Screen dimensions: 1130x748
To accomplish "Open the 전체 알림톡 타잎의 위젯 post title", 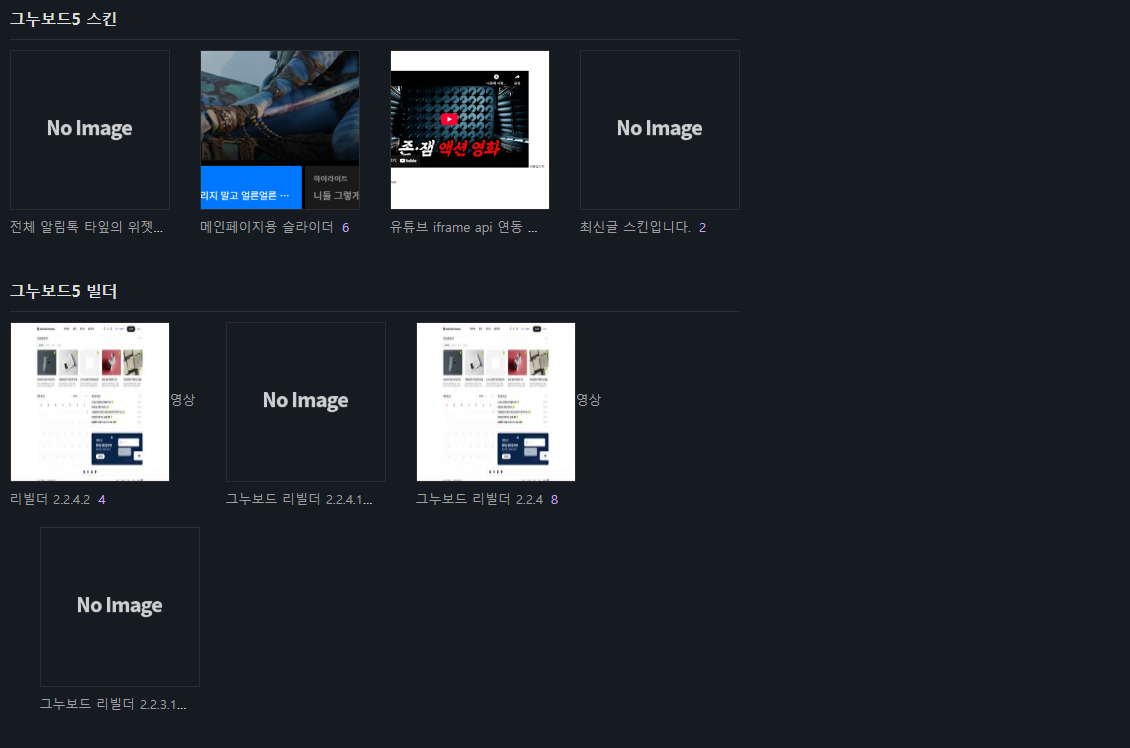I will coord(86,227).
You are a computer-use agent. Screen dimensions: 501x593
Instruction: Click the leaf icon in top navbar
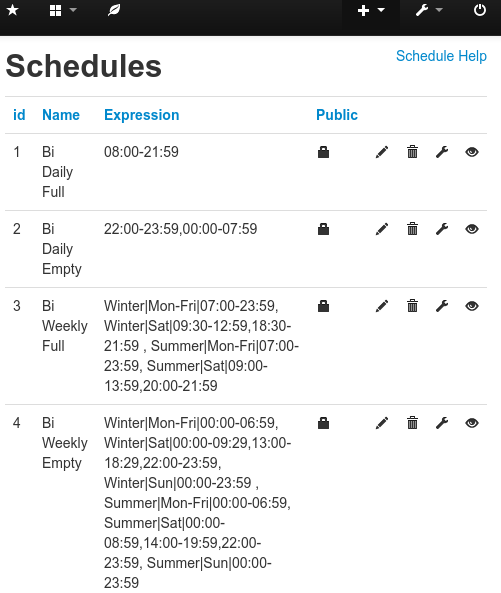click(x=114, y=10)
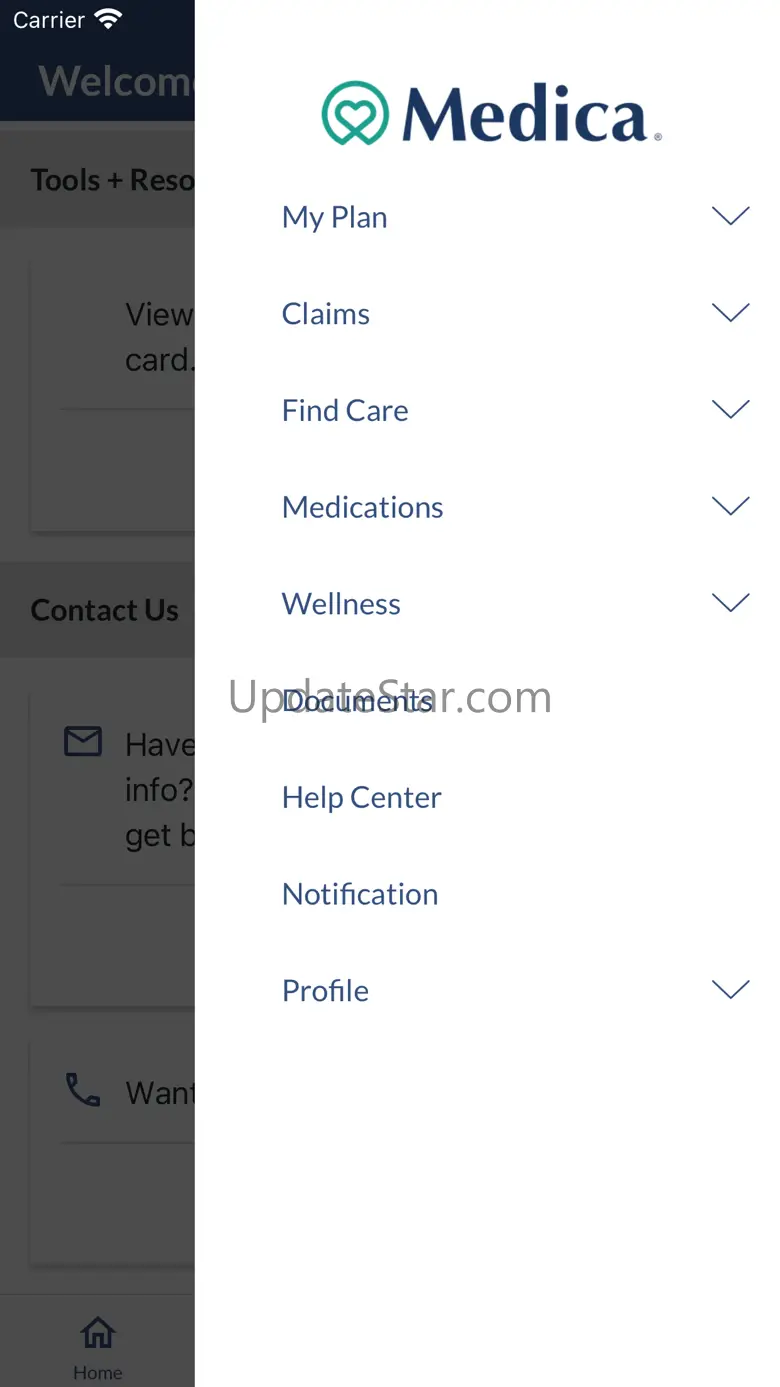Tap the Medica heart logo

355,113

What you should do:
Where does the word "dimensions" appear in the records? Copy every line that holds it.

Task result:
Screen dimensions: 1130x748
You are a computer-use agent. Screen dimensions: 501x593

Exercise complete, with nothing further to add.